Triple immunolabeling of spermatocytes with antibodies against centromeric proteins (blue), SUN1 (green), and SYCP3 (red). (A) Pachytene spread spermatocyte in which SUN1 can be clearly seen at the ends of bivalents. Most centromeric regions do not show any SUN1 signal, but one bivalent shows a small signal at the centromere (arrow). (B–B′′) An enlarged bivalent showing a centromeric SUN1 signal (arrow). The synaptonemal complex appears stretched at this region (arrowhead). (C) Pachytene squashed spermatocyte. Five different focal planes were superimposed to give rise to a single image.
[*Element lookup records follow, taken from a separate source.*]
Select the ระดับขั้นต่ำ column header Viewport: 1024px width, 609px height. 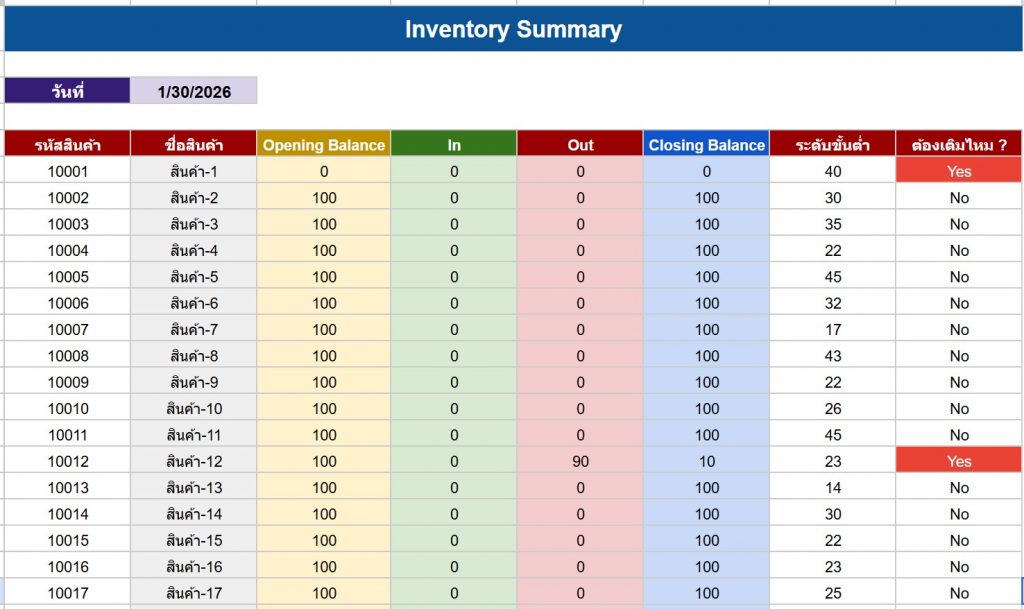(832, 145)
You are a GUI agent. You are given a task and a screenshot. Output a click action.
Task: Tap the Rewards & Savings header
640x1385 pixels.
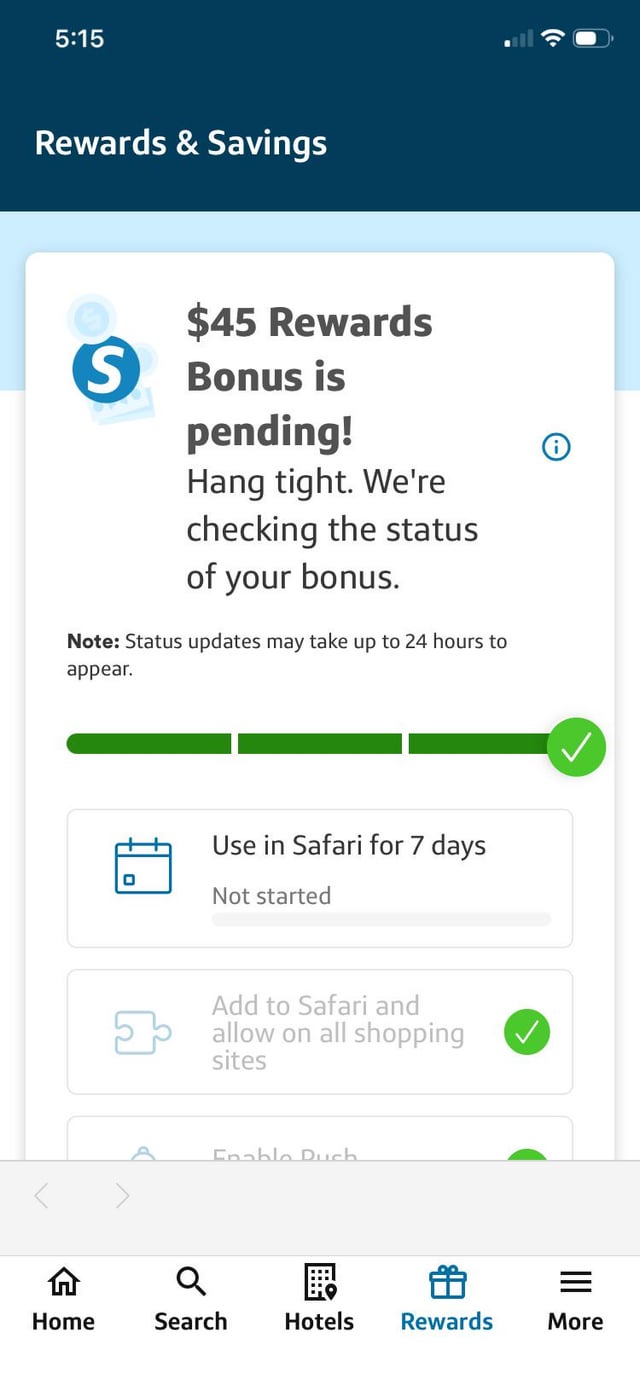pyautogui.click(x=180, y=142)
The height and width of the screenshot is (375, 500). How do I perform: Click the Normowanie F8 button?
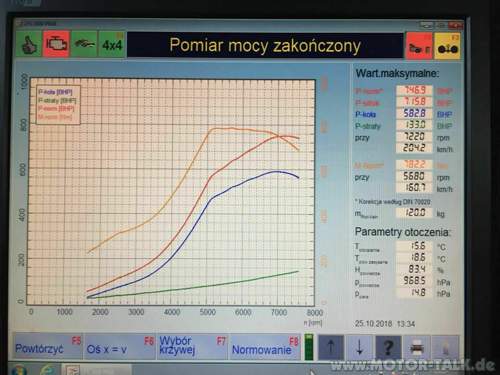[x=265, y=347]
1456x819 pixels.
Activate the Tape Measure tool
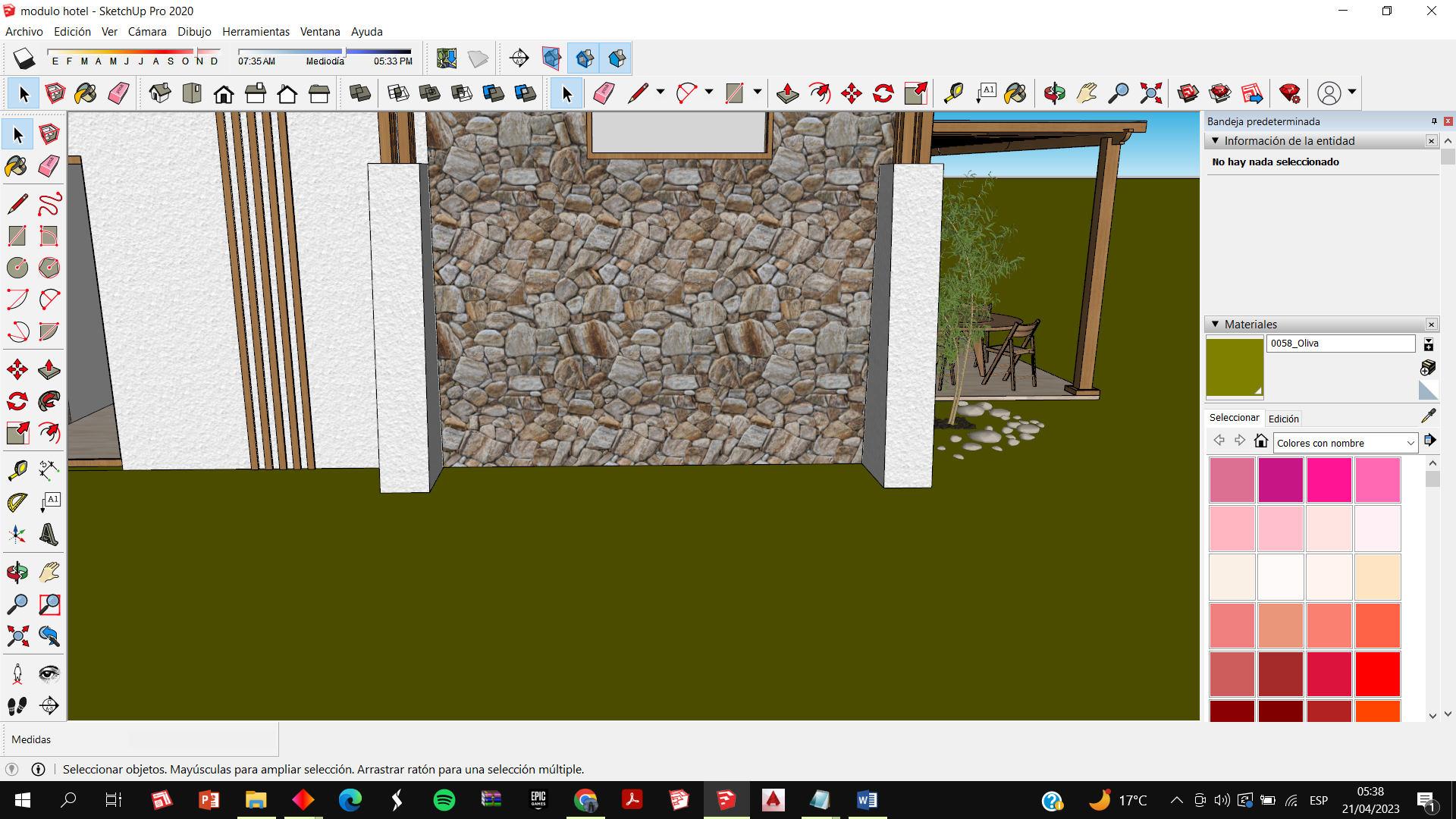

The three-dimensional organization of the nucleus was preserved, and the attachment point of bivalents at the nuclear periphery can be observed. A small metacentric chromosome, similar to that shown in B–B′′, shows a three-point attachment configuration: two at telomeres (arrowheads) and one at the centromere (arrow), which presents a SUN1 signal. Note the presence of many centromeric signals, corresponding to metacentric chromosomes, located in the nuclear interior. For a complete reconstruction of the nucleus, see File S1.

Figure 8

Schematic representation illustrating the different patterns of chromatin configuration of distally vs. interstitially located telomeric DNA repeats during prophase I. A submetacentric autosomal bivalent from early pachytene (A–C) to late diplotene (J–L) is depicted, in which a synaptonemal complex (double red and yellow lines) and RAP1-TRF1 complexes (purple spheres) are represented. Chromatin loops of each homolog are colored in light and dark gray, respectively, while those loops containing telomeric (TTAGGG)n repeats are depicted in green. Also, chromatin loops containing both telomeric DNA repeats and H3K9Me3 histone are represented in blue. Note that RAP1–TRF1 complexes are present only in the pericentromeric region during late pachytene–early diplotene (D, E, G, and H). By contrast, RAP1–TRF1 complexes are always detected in the telomeric loops as a constitutive factor (C, F, I, and L). It is worth noting the different level of condensation of the chromatin during diplotene (G–L), in which the loops and the protein complexes appear more compacted. The same situation takes place in telocentric chromosomes.